## [Required task]
Please copy each of the following items word for word, all the way to the last one.

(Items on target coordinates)
================================

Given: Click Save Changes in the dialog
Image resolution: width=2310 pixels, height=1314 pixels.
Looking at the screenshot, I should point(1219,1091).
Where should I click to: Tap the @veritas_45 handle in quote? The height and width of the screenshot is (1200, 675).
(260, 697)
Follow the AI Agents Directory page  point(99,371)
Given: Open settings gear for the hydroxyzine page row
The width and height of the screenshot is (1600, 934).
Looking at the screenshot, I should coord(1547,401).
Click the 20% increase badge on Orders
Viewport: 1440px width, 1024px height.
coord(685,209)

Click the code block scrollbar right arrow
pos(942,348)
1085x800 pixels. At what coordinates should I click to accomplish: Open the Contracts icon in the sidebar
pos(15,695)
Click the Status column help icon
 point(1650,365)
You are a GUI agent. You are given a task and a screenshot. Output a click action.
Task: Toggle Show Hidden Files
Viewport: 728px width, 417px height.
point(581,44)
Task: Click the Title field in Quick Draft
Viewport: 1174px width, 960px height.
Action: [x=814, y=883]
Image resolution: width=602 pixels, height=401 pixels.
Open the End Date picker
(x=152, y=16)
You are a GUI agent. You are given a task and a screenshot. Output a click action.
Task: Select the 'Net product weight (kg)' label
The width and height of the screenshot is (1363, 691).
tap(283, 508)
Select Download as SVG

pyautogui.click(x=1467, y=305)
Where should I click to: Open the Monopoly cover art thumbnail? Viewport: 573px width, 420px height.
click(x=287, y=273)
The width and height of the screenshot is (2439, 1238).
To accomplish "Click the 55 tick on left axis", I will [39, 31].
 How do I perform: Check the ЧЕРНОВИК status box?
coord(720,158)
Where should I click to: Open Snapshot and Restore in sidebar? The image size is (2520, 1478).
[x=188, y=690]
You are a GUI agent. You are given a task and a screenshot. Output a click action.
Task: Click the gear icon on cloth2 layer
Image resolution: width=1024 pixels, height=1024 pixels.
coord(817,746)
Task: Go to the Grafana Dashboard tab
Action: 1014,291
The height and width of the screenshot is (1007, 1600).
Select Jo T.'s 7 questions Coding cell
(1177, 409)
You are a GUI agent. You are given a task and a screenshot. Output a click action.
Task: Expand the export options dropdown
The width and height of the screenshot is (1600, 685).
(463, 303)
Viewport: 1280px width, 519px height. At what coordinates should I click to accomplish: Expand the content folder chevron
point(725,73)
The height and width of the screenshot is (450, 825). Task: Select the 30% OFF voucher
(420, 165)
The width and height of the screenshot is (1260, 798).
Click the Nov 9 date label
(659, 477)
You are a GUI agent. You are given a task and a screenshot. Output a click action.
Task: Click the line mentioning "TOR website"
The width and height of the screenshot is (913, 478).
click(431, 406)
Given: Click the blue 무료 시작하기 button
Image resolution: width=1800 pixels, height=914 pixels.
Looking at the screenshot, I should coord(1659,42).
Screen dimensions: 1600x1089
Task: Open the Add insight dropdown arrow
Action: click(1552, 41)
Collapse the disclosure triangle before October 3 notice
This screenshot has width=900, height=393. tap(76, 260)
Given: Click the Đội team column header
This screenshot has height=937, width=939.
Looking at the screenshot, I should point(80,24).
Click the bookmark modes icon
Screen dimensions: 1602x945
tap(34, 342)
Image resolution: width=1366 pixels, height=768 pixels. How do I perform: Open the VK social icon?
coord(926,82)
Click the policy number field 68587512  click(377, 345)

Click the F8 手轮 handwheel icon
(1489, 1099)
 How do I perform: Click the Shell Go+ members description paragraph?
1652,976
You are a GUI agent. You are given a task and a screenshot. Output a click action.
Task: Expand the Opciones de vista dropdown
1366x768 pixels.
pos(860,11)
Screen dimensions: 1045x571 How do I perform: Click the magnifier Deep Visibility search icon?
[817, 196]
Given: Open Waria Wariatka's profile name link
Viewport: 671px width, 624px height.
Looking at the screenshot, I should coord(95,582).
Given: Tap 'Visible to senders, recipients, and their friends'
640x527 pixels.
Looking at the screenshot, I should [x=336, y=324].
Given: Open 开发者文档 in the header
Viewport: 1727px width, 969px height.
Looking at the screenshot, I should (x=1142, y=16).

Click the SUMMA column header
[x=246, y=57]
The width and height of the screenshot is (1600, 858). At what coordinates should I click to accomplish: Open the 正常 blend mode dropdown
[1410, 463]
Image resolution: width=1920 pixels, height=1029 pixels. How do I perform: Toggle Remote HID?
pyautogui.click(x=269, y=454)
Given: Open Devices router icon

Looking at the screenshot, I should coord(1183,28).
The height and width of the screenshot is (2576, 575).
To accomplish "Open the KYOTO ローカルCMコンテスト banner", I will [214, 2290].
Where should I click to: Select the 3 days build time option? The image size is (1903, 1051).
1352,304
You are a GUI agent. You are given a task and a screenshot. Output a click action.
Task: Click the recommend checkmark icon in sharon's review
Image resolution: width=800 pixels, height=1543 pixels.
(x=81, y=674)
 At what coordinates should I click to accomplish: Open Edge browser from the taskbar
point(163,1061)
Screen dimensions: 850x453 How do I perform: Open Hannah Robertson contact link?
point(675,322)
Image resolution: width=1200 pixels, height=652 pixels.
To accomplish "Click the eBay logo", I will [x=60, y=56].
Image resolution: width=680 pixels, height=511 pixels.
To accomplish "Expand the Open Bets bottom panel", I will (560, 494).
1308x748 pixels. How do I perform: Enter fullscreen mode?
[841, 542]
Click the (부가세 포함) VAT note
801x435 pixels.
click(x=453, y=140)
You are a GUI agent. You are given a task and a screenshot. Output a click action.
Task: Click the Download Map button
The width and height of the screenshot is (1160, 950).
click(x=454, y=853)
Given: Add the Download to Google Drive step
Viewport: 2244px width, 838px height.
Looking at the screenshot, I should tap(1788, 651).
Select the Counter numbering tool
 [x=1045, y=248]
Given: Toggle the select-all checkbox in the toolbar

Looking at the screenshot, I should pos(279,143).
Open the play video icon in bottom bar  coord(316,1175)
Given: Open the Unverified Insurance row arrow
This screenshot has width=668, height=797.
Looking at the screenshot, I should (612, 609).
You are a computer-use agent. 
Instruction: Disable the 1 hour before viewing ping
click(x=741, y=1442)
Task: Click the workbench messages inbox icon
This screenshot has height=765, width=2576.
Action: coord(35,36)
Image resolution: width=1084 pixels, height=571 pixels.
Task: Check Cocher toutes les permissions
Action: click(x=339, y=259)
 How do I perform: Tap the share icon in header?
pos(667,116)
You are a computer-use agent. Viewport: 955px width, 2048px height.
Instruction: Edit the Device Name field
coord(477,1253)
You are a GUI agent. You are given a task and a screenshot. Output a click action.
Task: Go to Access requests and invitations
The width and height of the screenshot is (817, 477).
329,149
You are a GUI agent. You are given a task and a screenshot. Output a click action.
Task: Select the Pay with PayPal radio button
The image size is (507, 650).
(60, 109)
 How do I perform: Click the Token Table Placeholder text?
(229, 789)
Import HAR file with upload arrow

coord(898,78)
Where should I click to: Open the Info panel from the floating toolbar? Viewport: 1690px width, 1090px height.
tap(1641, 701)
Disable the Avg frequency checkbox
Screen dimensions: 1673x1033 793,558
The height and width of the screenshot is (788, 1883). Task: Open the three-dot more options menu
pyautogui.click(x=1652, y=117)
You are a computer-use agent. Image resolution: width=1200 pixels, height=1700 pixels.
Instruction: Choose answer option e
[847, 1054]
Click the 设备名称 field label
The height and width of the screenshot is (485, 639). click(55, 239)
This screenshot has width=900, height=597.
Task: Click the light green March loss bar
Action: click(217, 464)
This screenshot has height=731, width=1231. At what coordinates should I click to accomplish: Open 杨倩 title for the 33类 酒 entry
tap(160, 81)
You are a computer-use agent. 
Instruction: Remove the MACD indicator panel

================================

## [Answer below]
Given: Click Save Changes in the dialog
Image resolution: width=2310 pixels, height=1314 pixels.
Looking at the screenshot, I should point(1219,1091).
Where should I click to: Tap the @veritas_45 handle in quote? The height and width of the screenshot is (1200, 675).
(260, 697)
Follow the AI Agents Directory page  point(99,371)
Given: Open settings gear for the hydroxyzine page row
The width and height of the screenshot is (1600, 934).
Looking at the screenshot, I should coord(1547,401).
Click the 20% increase badge on Orders
Viewport: 1440px width, 1024px height.
coord(685,209)

Click the code block scrollbar right arrow
pos(942,348)
1085x800 pixels. At what coordinates should I click to accomplish: Open the Contracts icon in the sidebar
pos(15,695)
Click the Status column help icon
 point(1650,365)
You are a GUI agent. You are given a task and a screenshot. Output a click action.
Task: Toggle Show Hidden Files
Viewport: 728px width, 417px height.
point(581,44)
Task: Click the Title field in Quick Draft
Viewport: 1174px width, 960px height.
Action: [x=814, y=883]
Image resolution: width=602 pixels, height=401 pixels.
Open the End Date picker
(x=152, y=16)
You are a GUI agent. You are given a task and a screenshot. Output a click action.
Task: Select the 'Net product weight (kg)' label
The width and height of the screenshot is (1363, 691).
tap(283, 508)
Select Download as SVG

pyautogui.click(x=1467, y=305)
Where should I click to: Open the Monopoly cover art thumbnail? Viewport: 573px width, 420px height.
click(x=287, y=273)
The width and height of the screenshot is (2439, 1238).
To accomplish "Click the 55 tick on left axis", I will [39, 31].
 How do I perform: Check the ЧЕРНОВИК status box?
coord(720,158)
Where should I click to: Open Snapshot and Restore in sidebar? The image size is (2520, 1478).
[x=188, y=690]
You are a GUI agent. You are given a task and a screenshot. Output a click action.
Task: Click the gear icon on cloth2 layer
Image resolution: width=1024 pixels, height=1024 pixels.
coord(817,746)
Task: Go to the Grafana Dashboard tab
Action: 1014,291
The height and width of the screenshot is (1007, 1600).
Select Jo T.'s 7 questions Coding cell
(1177, 409)
You are a GUI agent. You are given a task and a screenshot. Output a click action.
Task: Expand the export options dropdown
The width and height of the screenshot is (1600, 685).
(463, 303)
Viewport: 1280px width, 519px height. At what coordinates should I click to accomplish: Expand the content folder chevron
point(725,73)
The height and width of the screenshot is (450, 825). Task: Select the 30% OFF voucher
(420, 165)
The width and height of the screenshot is (1260, 798).
Click the Nov 9 date label
(659, 477)
You are a GUI agent. You are given a task and a screenshot. Output a click action.
Task: Click the line mentioning "TOR website"
The width and height of the screenshot is (913, 478).
click(431, 406)
Given: Click the blue 무료 시작하기 button
Image resolution: width=1800 pixels, height=914 pixels.
Looking at the screenshot, I should coord(1659,42).
Screen dimensions: 1600x1089
Task: Open the Add insight dropdown arrow
Action: click(1552, 41)
Collapse the disclosure triangle before October 3 notice
This screenshot has width=900, height=393. tap(76, 260)
Given: Click the Đội team column header
This screenshot has height=937, width=939.
Looking at the screenshot, I should point(80,24).
Click the bookmark modes icon
Screen dimensions: 1602x945
tap(34, 342)
Image resolution: width=1366 pixels, height=768 pixels. How do I perform: Open the VK social icon?
coord(926,82)
Click the policy number field 68587512  click(377, 345)

Click the F8 手轮 handwheel icon
(1489, 1099)
 How do I perform: Click the Shell Go+ members description paragraph?
1652,976
You are a GUI agent. You are given a task and a screenshot. Output a click action.
Task: Expand the Opciones de vista dropdown
1366x768 pixels.
pos(860,11)
Screen dimensions: 1045x571 How do I perform: Click the magnifier Deep Visibility search icon?
[817, 196]
Given: Open Waria Wariatka's profile name link
Viewport: 671px width, 624px height.
Looking at the screenshot, I should coord(95,582).
Given: Tap 'Visible to senders, recipients, and their friends'
640x527 pixels.
Looking at the screenshot, I should [x=336, y=324].
Given: Open 开发者文档 in the header
Viewport: 1727px width, 969px height.
Looking at the screenshot, I should (x=1142, y=16).

Click the SUMMA column header
[x=246, y=57]
The width and height of the screenshot is (1600, 858). At what coordinates should I click to accomplish: Open the 正常 blend mode dropdown
[1410, 463]
Image resolution: width=1920 pixels, height=1029 pixels. How do I perform: Toggle Remote HID?
pyautogui.click(x=269, y=454)
Given: Open Devices router icon

Looking at the screenshot, I should coord(1183,28).
The height and width of the screenshot is (2576, 575).
To accomplish "Open the KYOTO ローカルCMコンテスト banner", I will [214, 2290].
Where should I click to: Select the 3 days build time option? The image size is (1903, 1051).
1352,304
You are a GUI agent. You are given a task and a screenshot. Output a click action.
Task: Click the recommend checkmark icon in sharon's review
Image resolution: width=800 pixels, height=1543 pixels.
(x=81, y=674)
 At what coordinates should I click to accomplish: Open Edge browser from the taskbar
point(163,1061)
Screen dimensions: 850x453 How do I perform: Open Hannah Robertson contact link?
point(675,322)
Image resolution: width=1200 pixels, height=652 pixels.
To accomplish "Click the eBay logo", I will [x=60, y=56].
Image resolution: width=680 pixels, height=511 pixels.
To accomplish "Expand the Open Bets bottom panel", I will (560, 494).
1308x748 pixels. How do I perform: Enter fullscreen mode?
[841, 542]
Click the (부가세 포함) VAT note
801x435 pixels.
click(x=453, y=140)
You are a GUI agent. You are given a task and a screenshot. Output a click action.
Task: Click the Download Map button
The width and height of the screenshot is (1160, 950).
click(x=454, y=853)
Given: Add the Download to Google Drive step
Viewport: 2244px width, 838px height.
Looking at the screenshot, I should tap(1788, 651).
Select the Counter numbering tool
 [x=1045, y=248]
Given: Toggle the select-all checkbox in the toolbar

Looking at the screenshot, I should pos(279,143).
Open the play video icon in bottom bar  coord(316,1175)
Given: Open the Unverified Insurance row arrow
This screenshot has width=668, height=797.
Looking at the screenshot, I should (612, 609).
You are a computer-use agent. 
Instruction: Disable the 1 hour before viewing ping
click(x=741, y=1442)
Task: Click the workbench messages inbox icon
This screenshot has height=765, width=2576.
Action: coord(35,36)
Image resolution: width=1084 pixels, height=571 pixels.
Task: Check Cocher toutes les permissions
Action: click(x=339, y=259)
 How do I perform: Tap the share icon in header?
pos(667,116)
You are a computer-use agent. Viewport: 955px width, 2048px height.
Instruction: Edit the Device Name field
coord(477,1253)
You are a GUI agent. You are given a task and a screenshot. Output a click action.
Task: Go to Access requests and invitations
The width and height of the screenshot is (817, 477).
329,149
You are a GUI agent. You are given a task and a screenshot. Output a click action.
Task: Select the Pay with PayPal radio button
The image size is (507, 650).
(60, 109)
 How do I perform: Click the Token Table Placeholder text?
(229, 789)
Import HAR file with upload arrow

coord(898,78)
Where should I click to: Open the Info panel from the floating toolbar? Viewport: 1690px width, 1090px height.
tap(1641, 701)
Disable the Avg frequency checkbox
Screen dimensions: 1673x1033 793,558
The height and width of the screenshot is (788, 1883). Task: Open the three-dot more options menu
pyautogui.click(x=1652, y=117)
You are a computer-use agent. Image resolution: width=1200 pixels, height=1700 pixels.
Instruction: Choose answer option e
[847, 1054]
Click the 设备名称 field label
The height and width of the screenshot is (485, 639). click(55, 239)
This screenshot has width=900, height=597.
Task: Click the light green March loss bar
Action: click(217, 464)
This screenshot has height=731, width=1231. At what coordinates should I click to accomplish: Open 杨倩 title for the 33类 酒 entry
tap(160, 81)
You are a computer-use agent. 
Instruction: Remove the MACD indicator panel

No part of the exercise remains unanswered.